UC reaches tentative agreement with academic workers

EdSource

Michael Burke
December 16, 2022
The University of California reached a tentative labor deal on Friday with 36,000 academic workers, which if approved by members will end a strike that has lasted one month and disrupted the 10-campus system at the end of its fall term. The agreement gives increased pay and better benefits to teaching assistants and graduate student researchers.

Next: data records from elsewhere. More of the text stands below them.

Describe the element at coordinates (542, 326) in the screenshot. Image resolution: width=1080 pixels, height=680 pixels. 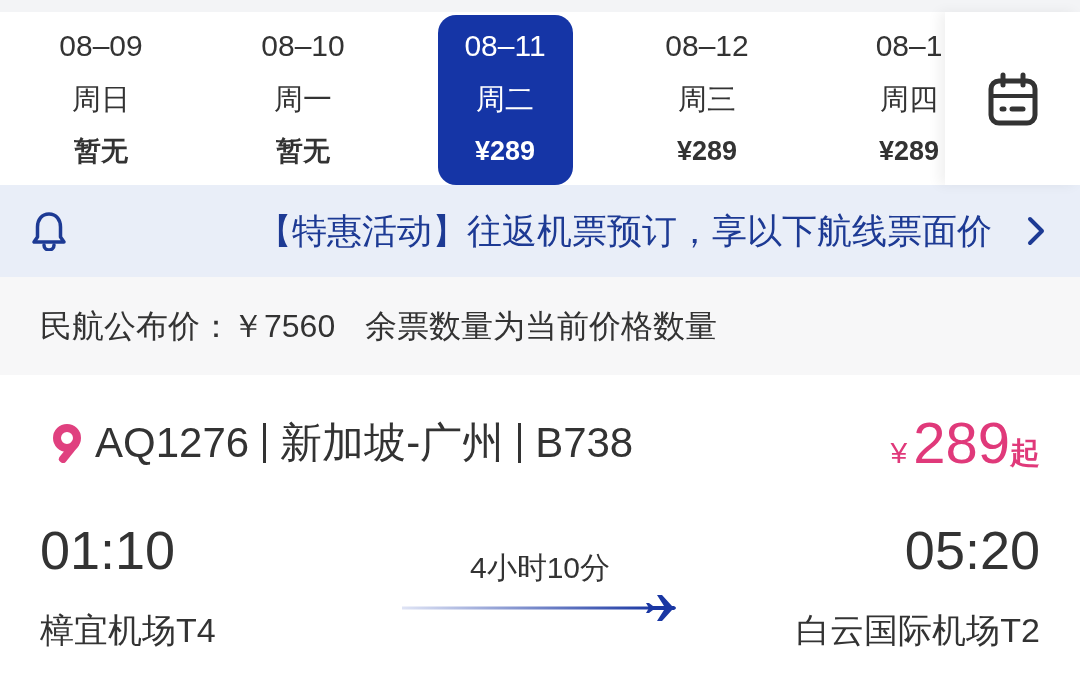
I see `remaining-tickets-note: 余票数量为当前价格数量` at that location.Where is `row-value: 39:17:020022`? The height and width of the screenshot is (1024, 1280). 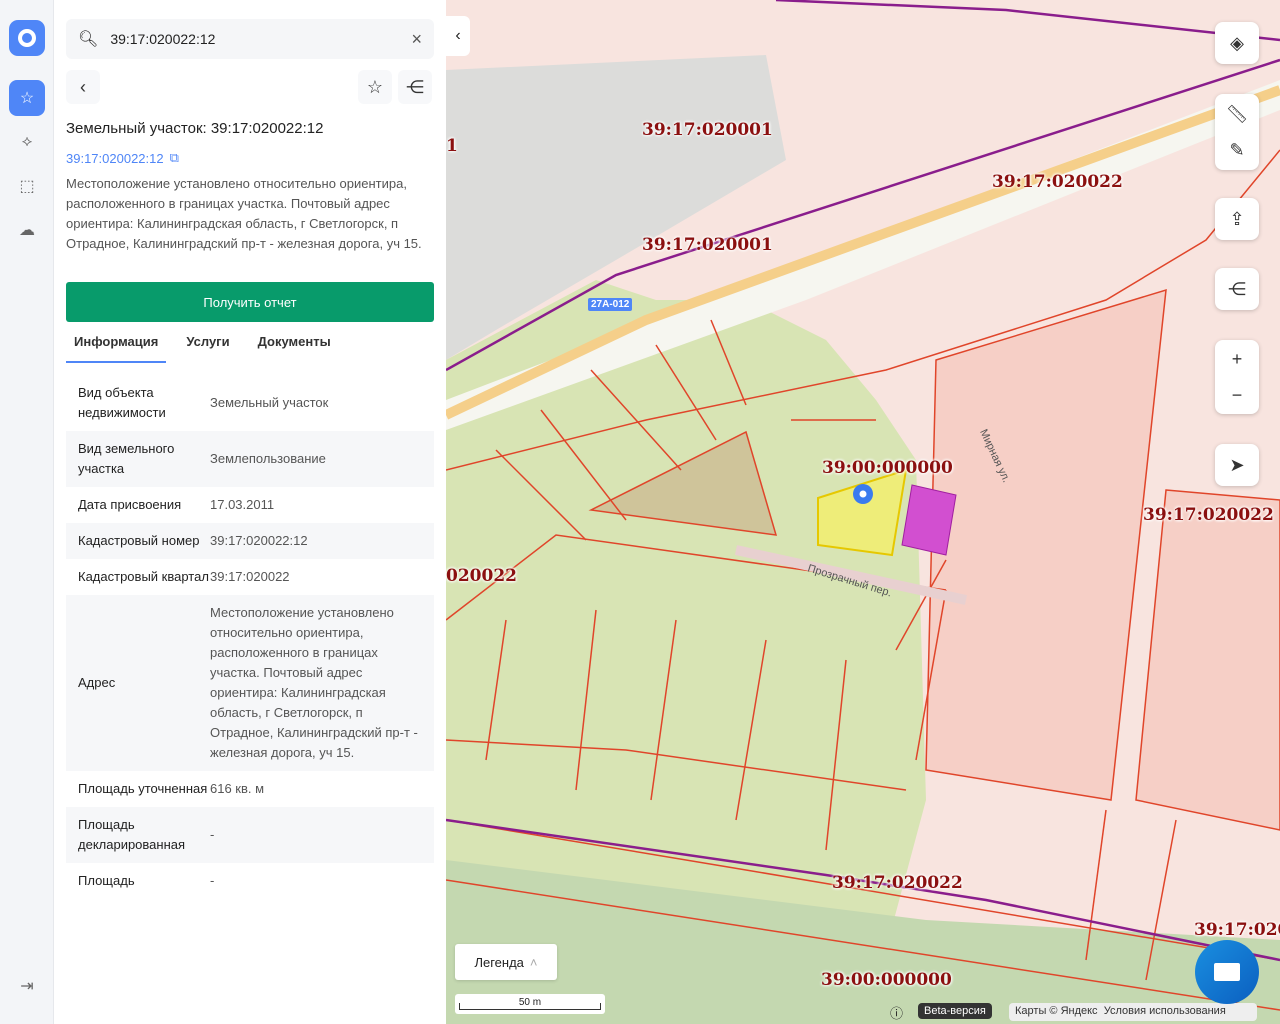 row-value: 39:17:020022 is located at coordinates (250, 576).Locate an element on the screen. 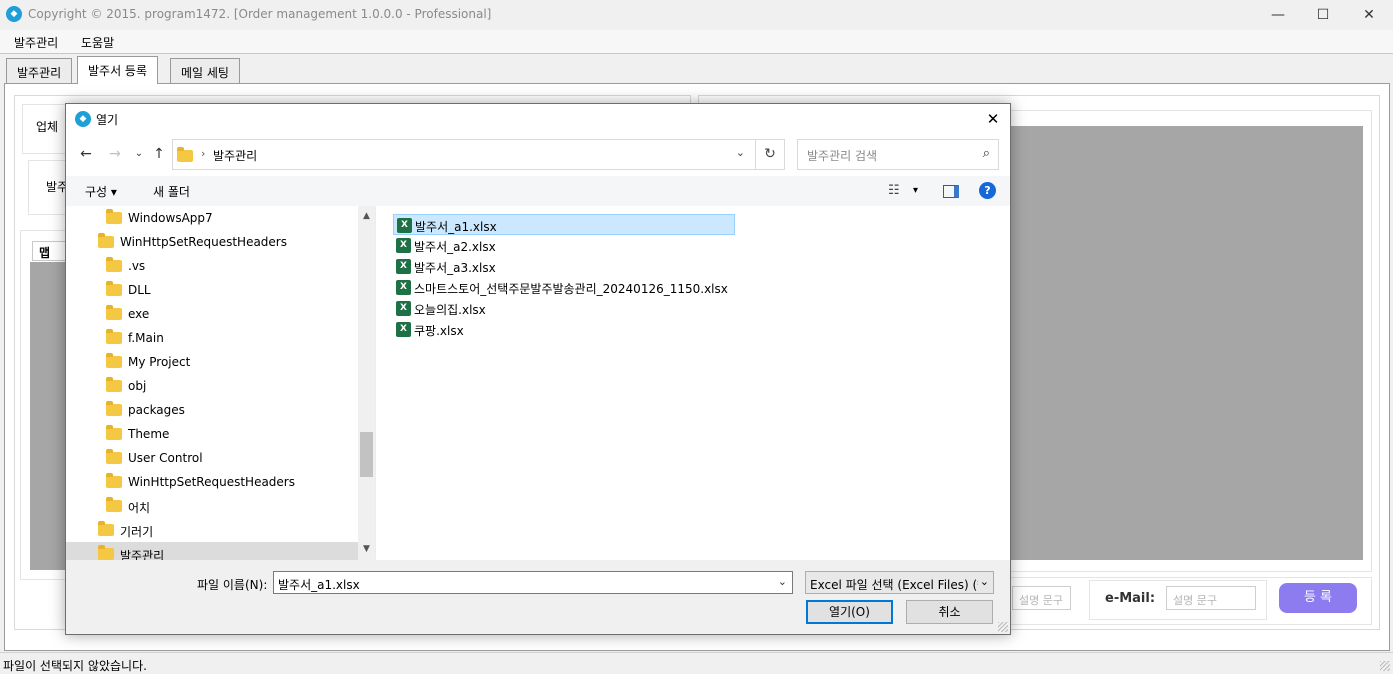 This screenshot has width=1393, height=674. tree-item-label: exe is located at coordinates (139, 314).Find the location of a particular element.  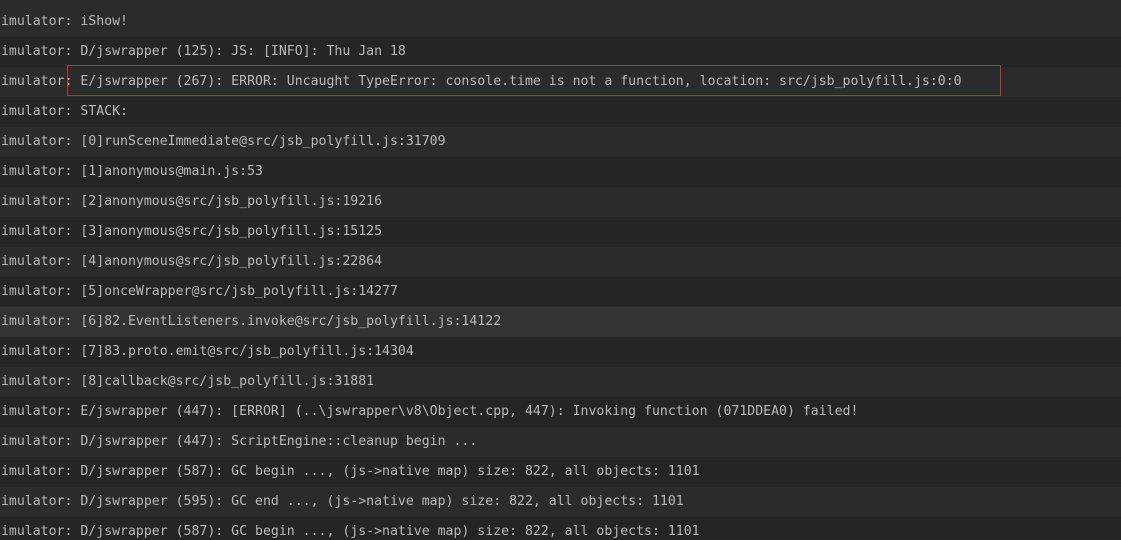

“This is a positive step forward for the University and for our students, and I am grateful for the progress we have made together,” Michael Drake, UC’s systemwide president, said in a statement. “Our Academic Student Employees and Graduate Student Researchers are central to our academic enterprise and make incredible contributions to the University’s mission of research and education. These agreements will place our graduate student employees among the best supported in public higher education.”
The agreement will be voted on next week by the union’s members.

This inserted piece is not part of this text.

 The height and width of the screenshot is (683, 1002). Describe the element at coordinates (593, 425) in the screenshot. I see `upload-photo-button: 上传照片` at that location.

The contract would include raises of up to 66%, or $13,000 in annual pay at some campuses, said Tarini Hardikar, a member of the union’s bargaining team, in a statement. “In addition to incredible wage increases, the tentative agreements also include expanded benefits for parent workers, greater rights for international workers, protections against bullying and harassment, improvements to accessibility, workplace protections, and sustainable transit benefits.”
The strike initially involved 48,000 workers. UC reached agreements in late November with postdocs and academic researchers.
As the remaining 36,000 workers approached a fifth week on strike, UC and the union agreed on Dec. 9 to enter mediation. Sacramento Mayor Darrell Steinberg was chosen as that mediator and helped the two sides resolve their outstanding issues.
Steinberg said in a statement Friday that the two sides “reached a principled solution” and “deserve enormous credit for what they did to transform graduate education in the world’s most dynamic university system.”
“The union fought hard to ensure that the university’s graduate students make a living wage at every campus community. They and the University achieved a new national standard for members,” he added.